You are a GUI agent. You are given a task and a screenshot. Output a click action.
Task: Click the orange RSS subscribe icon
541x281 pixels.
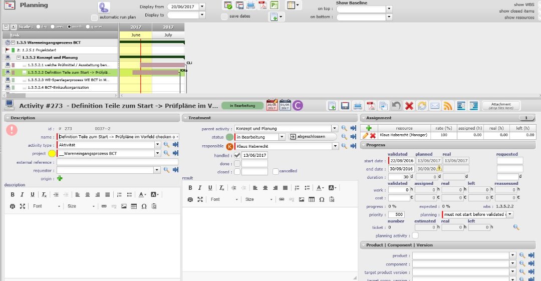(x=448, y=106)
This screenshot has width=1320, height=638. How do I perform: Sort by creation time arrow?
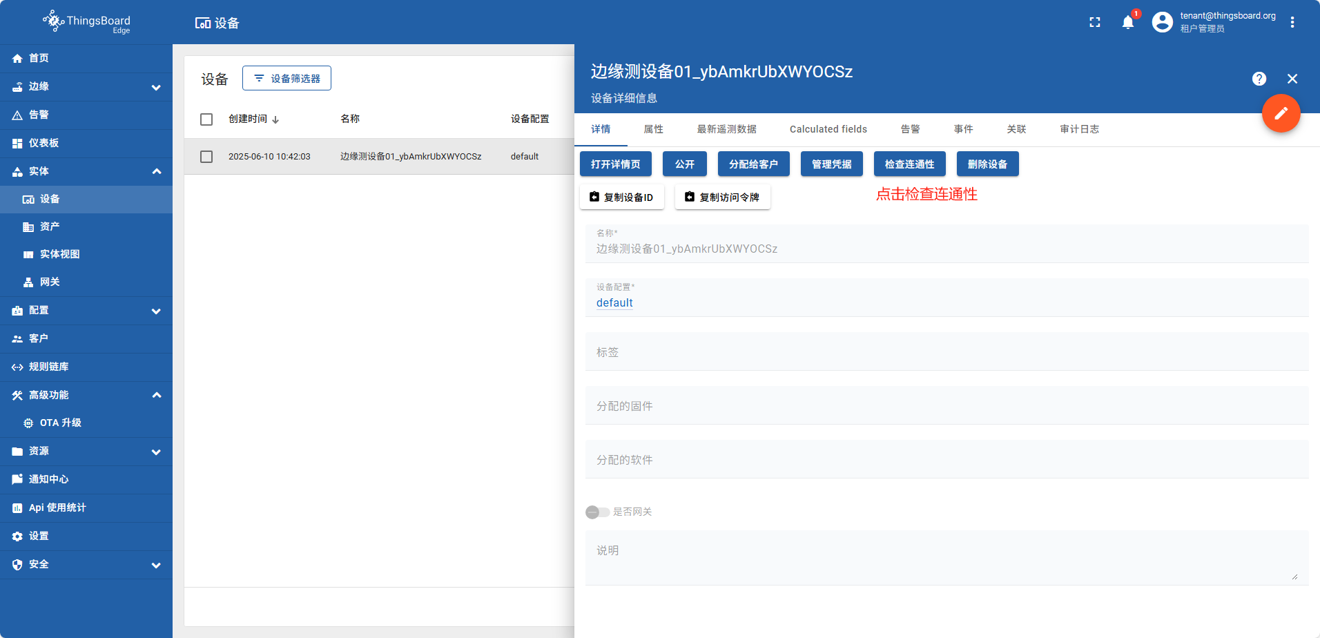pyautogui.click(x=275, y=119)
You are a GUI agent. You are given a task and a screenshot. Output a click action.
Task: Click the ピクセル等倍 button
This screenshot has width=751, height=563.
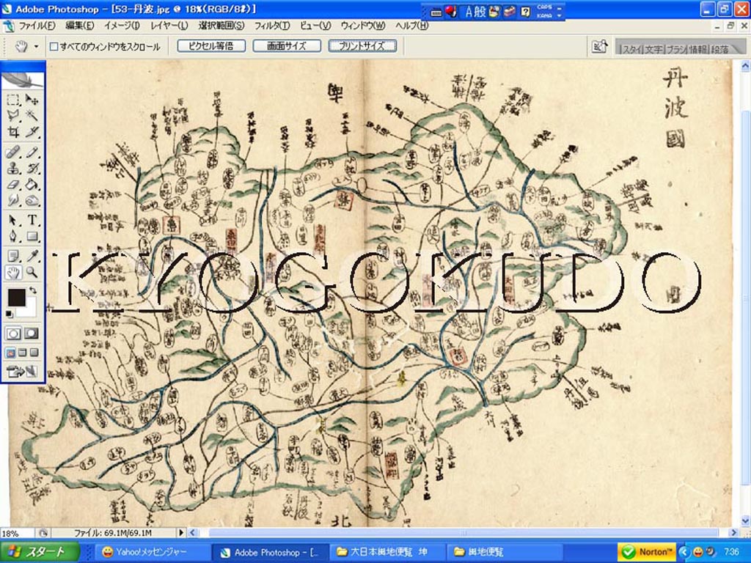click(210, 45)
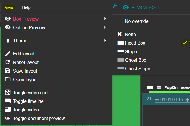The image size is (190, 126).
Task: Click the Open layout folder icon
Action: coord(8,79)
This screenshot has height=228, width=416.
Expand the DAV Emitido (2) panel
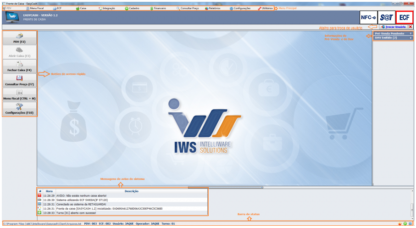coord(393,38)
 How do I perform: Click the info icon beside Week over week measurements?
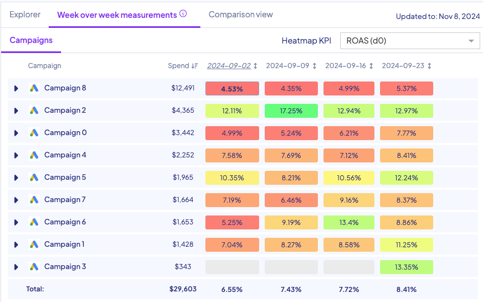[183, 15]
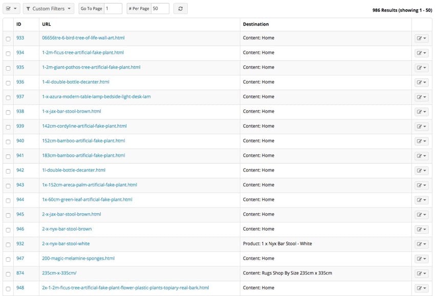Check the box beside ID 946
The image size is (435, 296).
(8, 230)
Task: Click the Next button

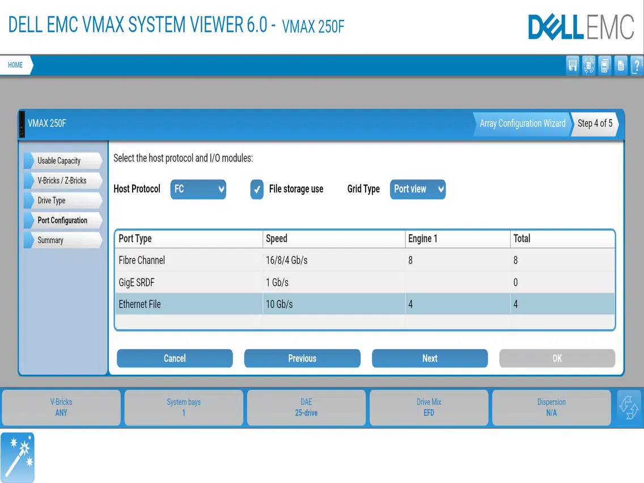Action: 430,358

* * *

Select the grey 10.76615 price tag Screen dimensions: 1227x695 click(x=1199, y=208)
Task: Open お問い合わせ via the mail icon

▸ WHAT TO DO
Which part of the entries opens with the line containing "541x281 pixels." and closes with the line containing "Task: Click the ピクセル等倍 button"? Output that part exactly, ends included, pictures excluded.

▸ YOUR SOLUTION
541x281 pixels.
(x=448, y=106)
This screenshot has width=1320, height=638. How do I perform: Sort by creation time arrow?
pyautogui.click(x=275, y=119)
You are a GUI agent. You are given a task and a screenshot. Output a click action.
Task: Click the ピクセル等倍 button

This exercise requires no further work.